___ 摘录

迄今为止,化石燃料发电机用于为这些应用供电。但是,它们具有大量缺点,包括很高的初始、维修和燃料成本。
发电机是随着时间而会被腐蚀的机械设备。机械故障时常发生,因此,在极端天气条件下,用于偏远地区的重要负载需要至少两个发电机,以尽量减少一个单元出现故障的风险。此外,发电机无法每天24小时/每周7天无中断地工作。通常需要至少两个发电机来确保每天24小时/每周7天的供电。当使用一个以上的发电机为场地供电时,必须安装控制电路来管理和保护系统。还需要的是若干贮油罐,使总的初始成本相当高。
发电机具有很高的维修和运营成本。发电机需要备用部件以及至少一个能进行维修的技术人员长期存在。它们还与负载无关地每小时消耗几乎恒定数量的燃油。这意味在任何时候,即使是在能耗极低的情况下,燃料成本仍相当大。
化石燃料供能的发电机会造成环境污染。这种发电机很污染,因为其使用柴油和每天24小时/每周7天地工作。此外,由于依赖化石燃料,这种发电机对燃料可用性有要求。如果在现场附近没有燃料源,对发电机的依赖不可能多于几个星期。此外,由于需要恒定的加油线路,即使在含有加油源的地方,建立连续的加油线路仍是相当昂贵的,因为这需要卡车和人力资源不断地将燃料从油源送到发电机。
化石燃料供能的发电机会产生大量噪音。由于这种发电机噪声极大,有可能会滋扰职员和工人,尤其是在夜晚。
由于化石燃料供能的发电机与重要负载不相容,因而可能不能够提供电子设备和计算机所要求的平稳和干净的电力。此外,即使在现场安装两个单元(在负载由一个发电机转到其它时总会有轻微的功率损耗),该种发电机也不能做成“不间断”。因此,有必要在发电机和重要负载之间安装UPS(不间断电源),以确保即使发电机要停止一段时间或负载要由一发电机转到另一个发电机时,将不会出现负载中断。对于重要的应用,必须使用冗余的UPS系统,以确保负载的正常运行时间。所有上述的问题都会导致初始成本和维护成本进一步增加。
因此,期望的是有一种能解决上述问题的混合式电源。
发明内容
一种移动式混合电源,其可重构地设置在合法上路(street-legal)尺寸的紧凑型金属容器中,所述容器位于可由卡车拖行的液压拖车上。所述容器上设有定位销,以便使所述容器与拖车上的转动轴承对齐和密合。所述转动轴承使所述金属容器可自其初始位置绕垂直中轴线+/-180°地转动。该系统结合了多种能量源,以便在多种应用中和条件下提供优化操作。所述能量源包括风能、太阳能和化石燃料能量成分。当电网可用时,所述混合电源可与电网连接,以便将能量售回电网。
在进一步检视以下说明书和附图后,本发明的这些和其它的特征就会变得显而易见。

______
___ 记录信息

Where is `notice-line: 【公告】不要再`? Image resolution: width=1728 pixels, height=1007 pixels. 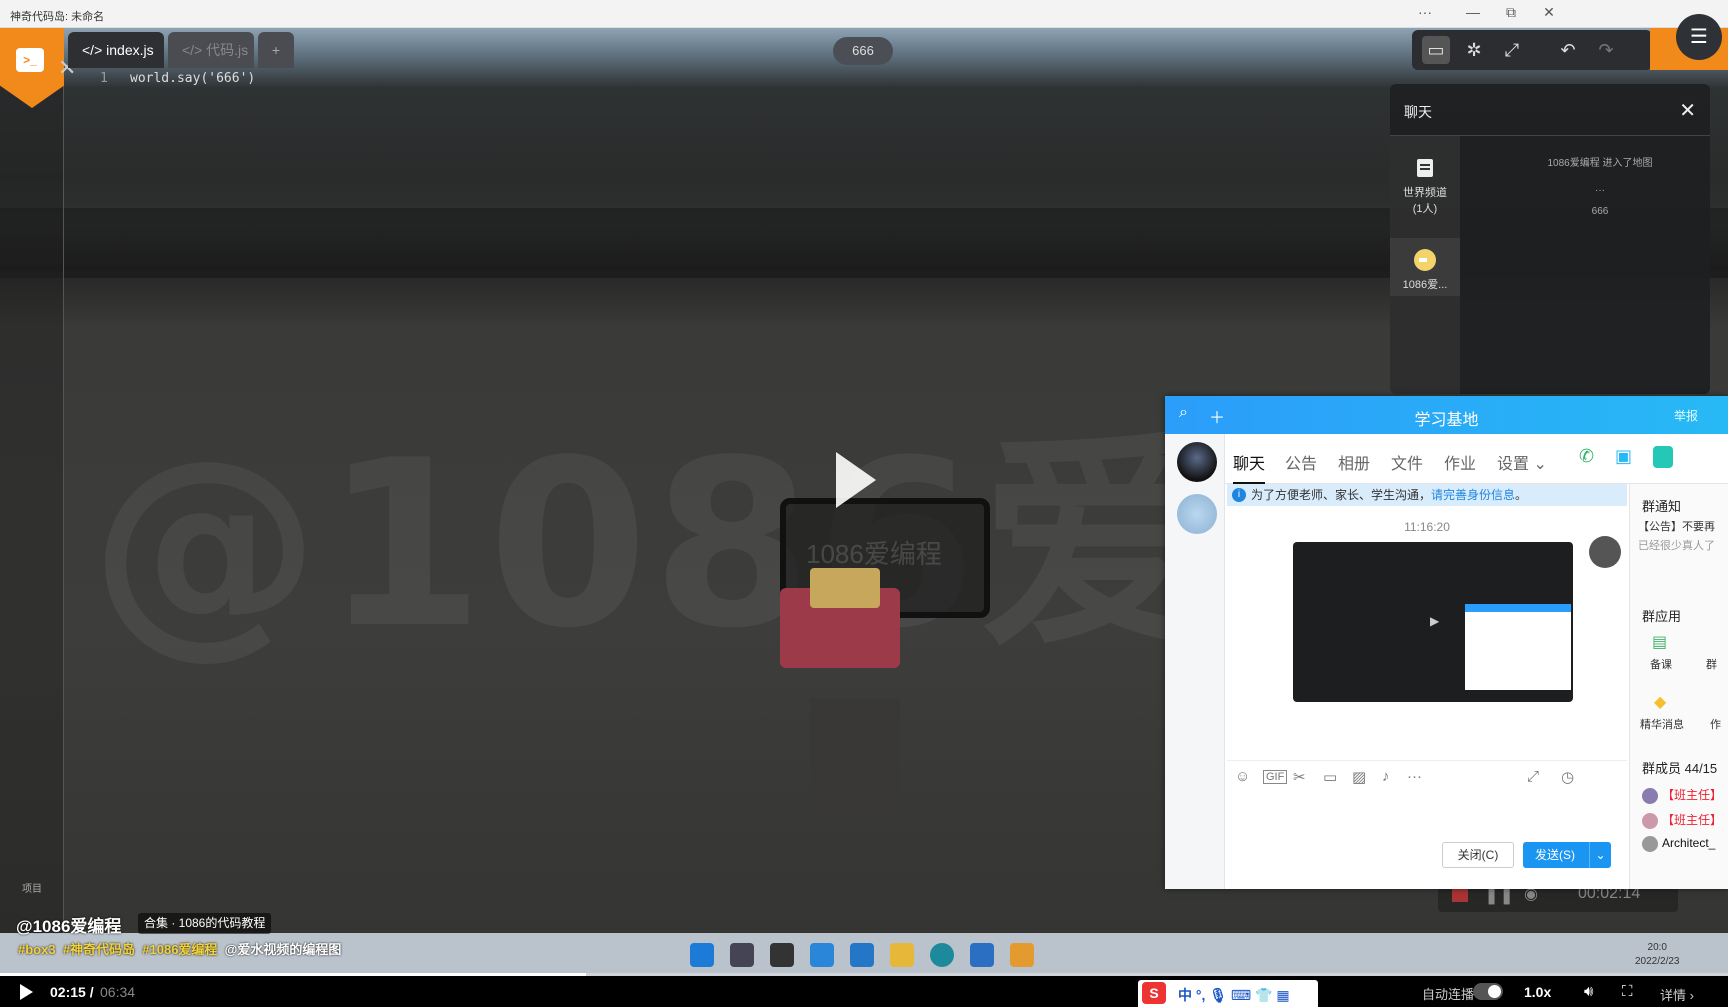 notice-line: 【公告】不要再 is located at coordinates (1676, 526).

______

问题详情: 将摘录中以“化石燃料供能的发电机会产生大”开头、以“在进一步检视以下说明书和附图后,本发明的这些和其它的特征就会变得显而易见。”收尾的部分重新写出，并把其中的“容器”一律改称为“集装箱”。 上述资料独立于摘录，另行列出。

本题结果:
化石燃料供能的发电机会产生大量噪音。由于这种发电机噪声极大,有可能会滋扰职员和工人,尤其是在夜晚。
由于化石燃料供能的发电机与重要负载不相容,因而可能不能够提供电子设备和计算机所要求的平稳和干净的电力。此外,即使在现场安装两个单元(在负载由一个发电机转到其它时总会有轻微的功率损耗),该种发电机也不能做成“不间断”。因此,有必要在发电机和重要负载之间安装UPS(不间断电源),以确保即使发电机要停止一段时间或负载要由一发电机转到另一个发电机时,将不会出现负载中断。对于重要的应用,必须使用冗余的UPS系统,以确保负载的正常运行时间。所有上述的问题都会导致初始成本和维护成本进一步增加。
因此,期望的是有一种能解决上述问题的混合式电源。
发明内容
一种移动式混合电源,其可重构地设置在合法上路(street-legal)尺寸的紧凑型金属集装箱中,所述集装箱位于可由卡车拖行的液压拖车上。所述集装箱上设有定位销,以便使所述集装箱与拖车上的转动轴承对齐和密合。所述转动轴承使所述金属集装箱可自其初始位置绕垂直中轴线+/-180°地转动。该系统结合了多种能量源,以便在多种应用中和条件下提供优化操作。所述能量源包括风能、太阳能和化石燃料能量成分。当电网可用时,所述混合电源可与电网连接,以便将能量售回电网。
在进一步检视以下说明书和附图后,本发明的这些和其它的特征就会变得显而易见。